WHAT TO WORK ON: Leaving out all pictures, copy the lines below exactly, from the line with "Open the Anderlecht 1 : 0 score" to the last line, both ends included.

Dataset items
■ ■ ■ ■ ■
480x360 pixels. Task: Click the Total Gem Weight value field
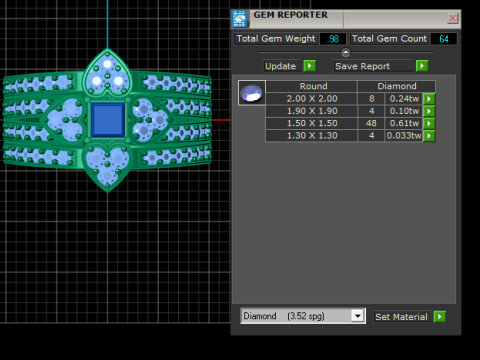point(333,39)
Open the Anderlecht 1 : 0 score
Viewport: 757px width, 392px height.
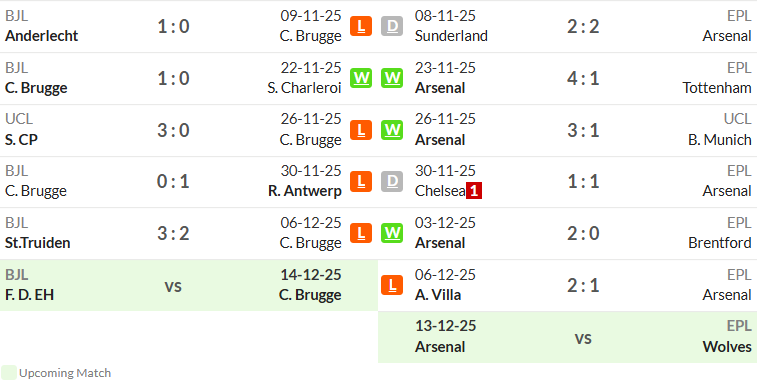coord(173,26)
■ ■ ■ ■ ■
RESULT FOR THIS EXERCISE:
Open the Anderlecht 1 : 0 score
Viewport: 757px width, 392px height.
coord(173,26)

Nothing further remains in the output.